● Instructions to follow
Pictures stay out. Extract the lines below from the first one through the line with "You are a computer-use", both included.
Material supplied: Begin
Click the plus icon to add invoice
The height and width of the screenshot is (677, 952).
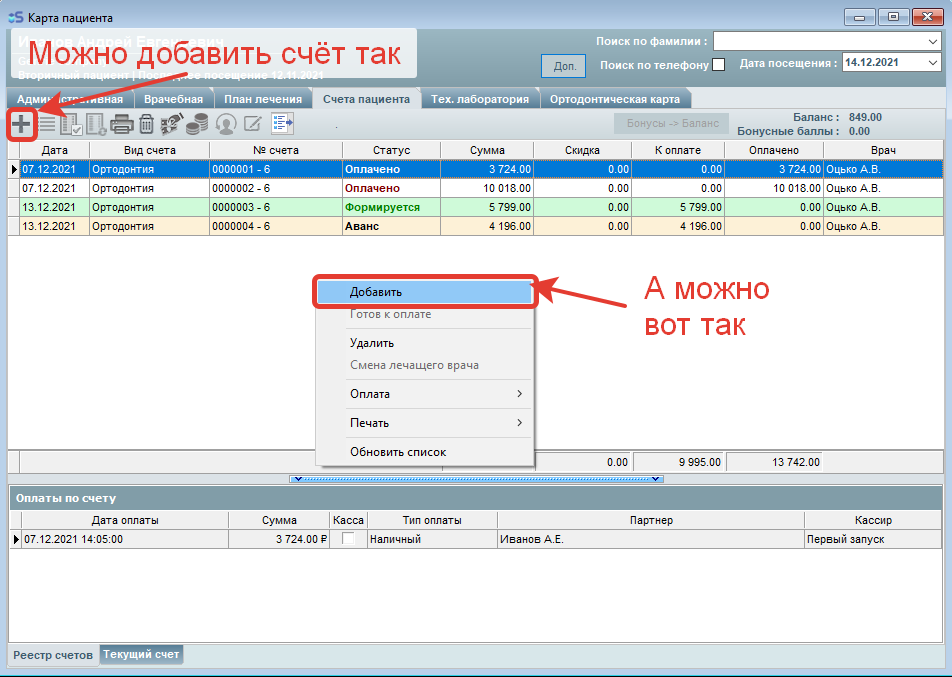point(21,124)
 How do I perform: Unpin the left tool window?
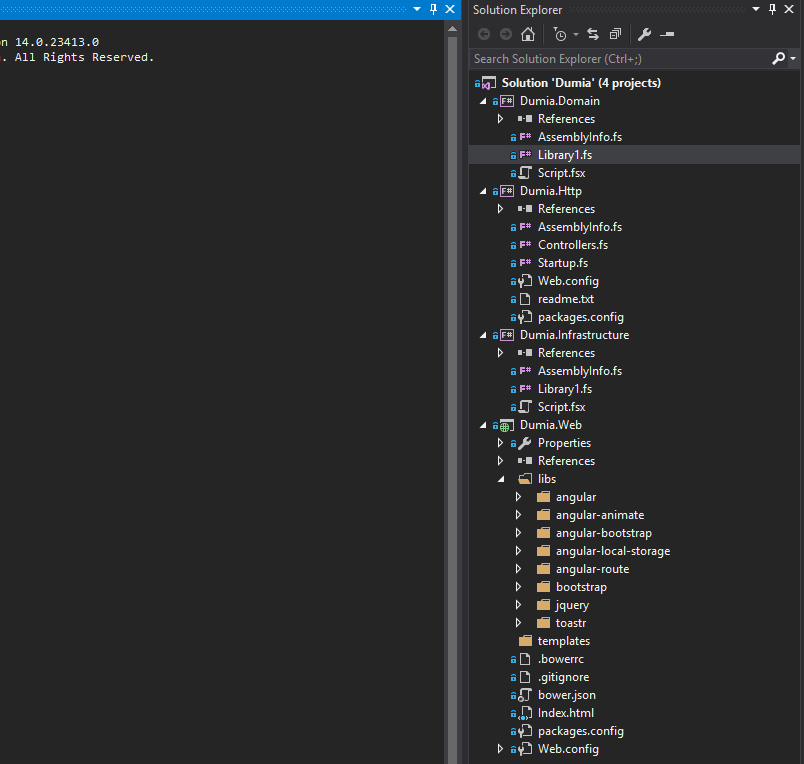tap(432, 9)
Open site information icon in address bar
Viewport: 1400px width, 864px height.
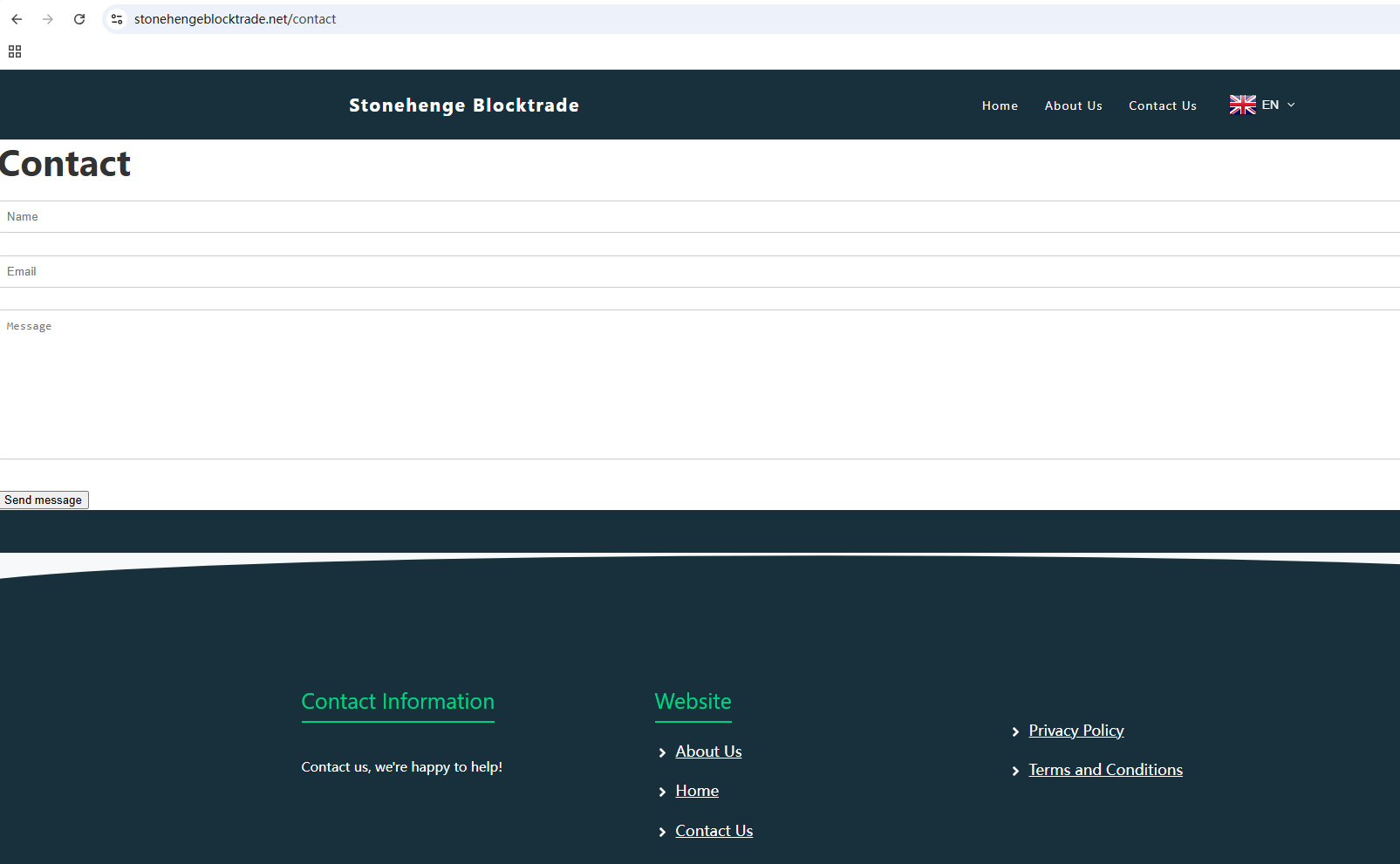coord(117,19)
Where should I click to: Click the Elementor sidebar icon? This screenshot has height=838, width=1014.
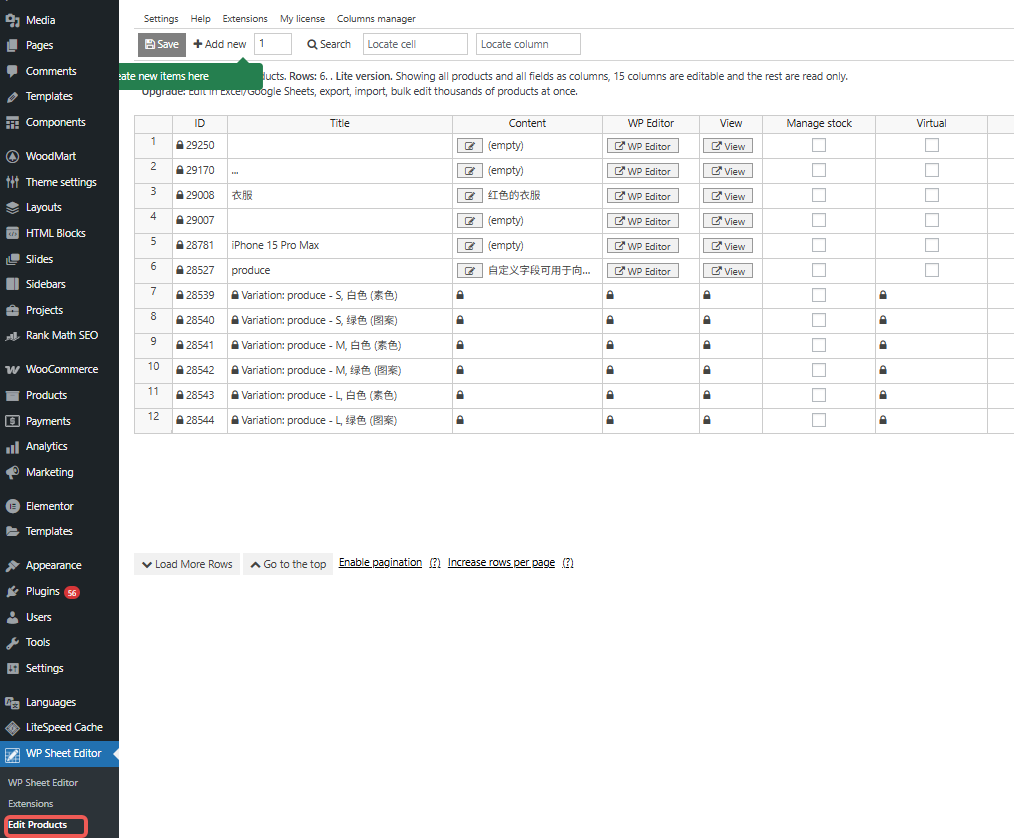coord(13,506)
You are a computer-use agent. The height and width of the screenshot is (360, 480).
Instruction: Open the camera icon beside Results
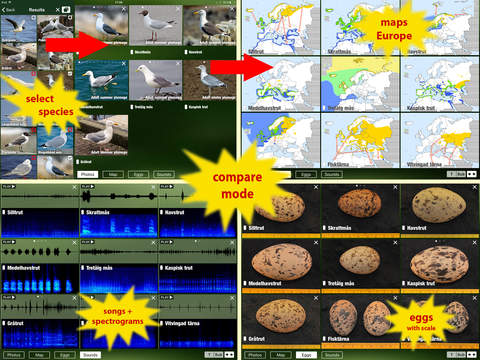pos(67,9)
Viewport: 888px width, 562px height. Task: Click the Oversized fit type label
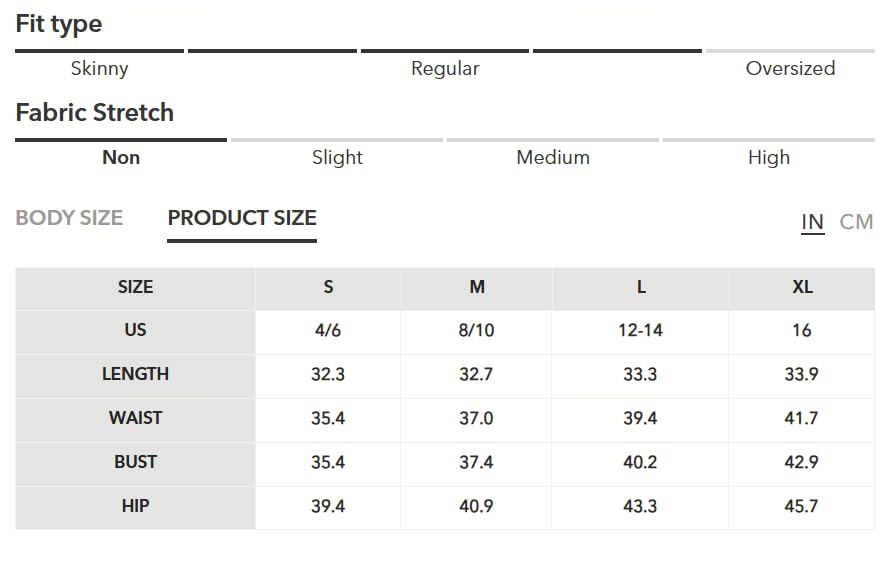790,69
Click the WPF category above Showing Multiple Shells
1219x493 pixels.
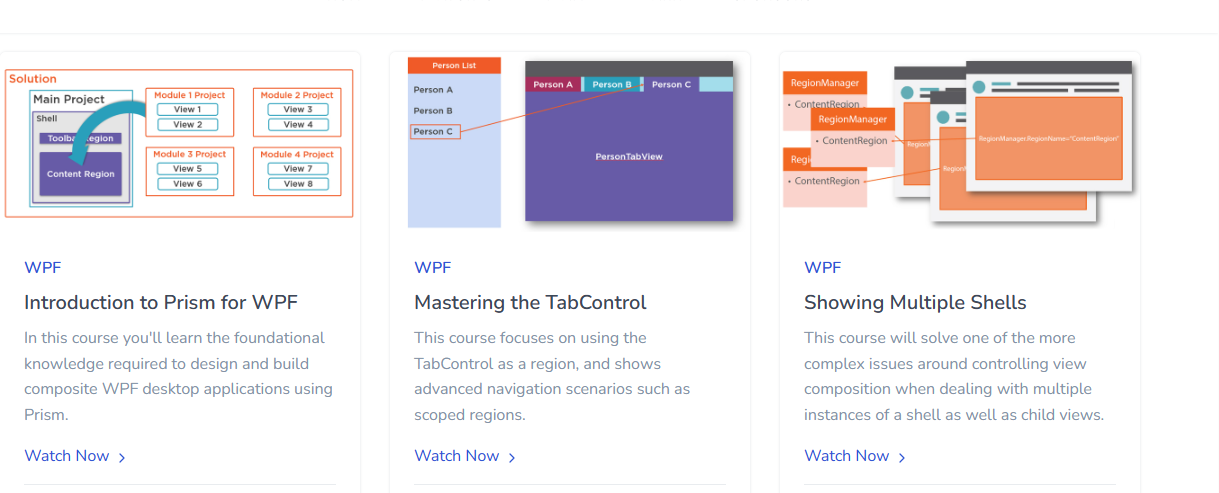pyautogui.click(x=822, y=268)
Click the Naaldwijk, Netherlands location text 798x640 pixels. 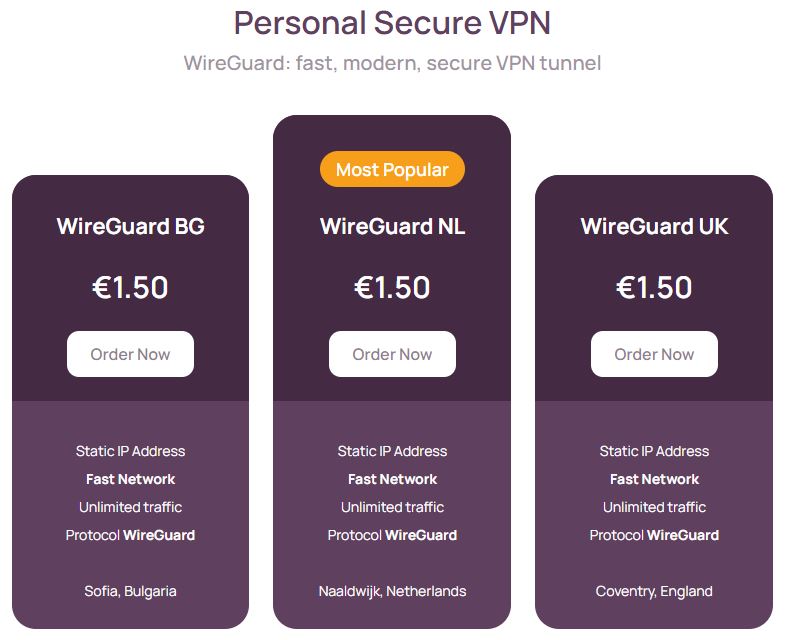(x=392, y=591)
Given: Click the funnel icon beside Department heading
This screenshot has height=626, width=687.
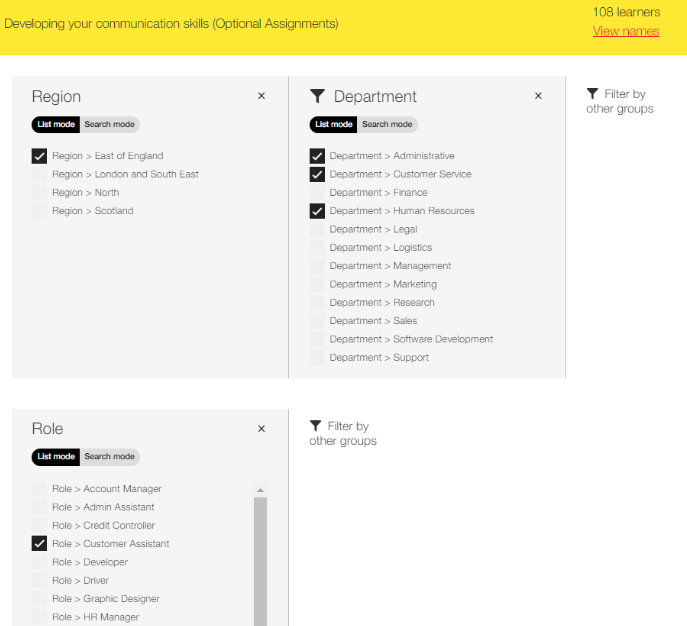Looking at the screenshot, I should (x=317, y=96).
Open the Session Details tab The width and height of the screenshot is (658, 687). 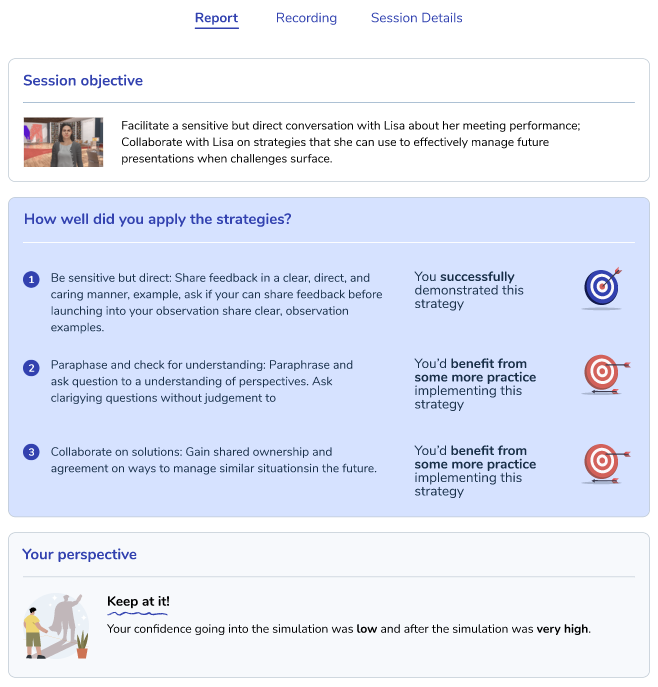pos(416,18)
Material supplied: End
● Exercise result
Click the plus icon to add invoice
The height and width of the screenshot is (677, 952).
point(21,124)
 How do I perform: Unpin the left tool window?
tap(432, 9)
Open site information icon in address bar
Viewport: 1400px width, 864px height.
coord(117,19)
Where should I click to: Click the Elementor sidebar icon? This screenshot has height=838, width=1014.
coord(13,506)
You are a computer-use agent. The height and width of the screenshot is (360, 480).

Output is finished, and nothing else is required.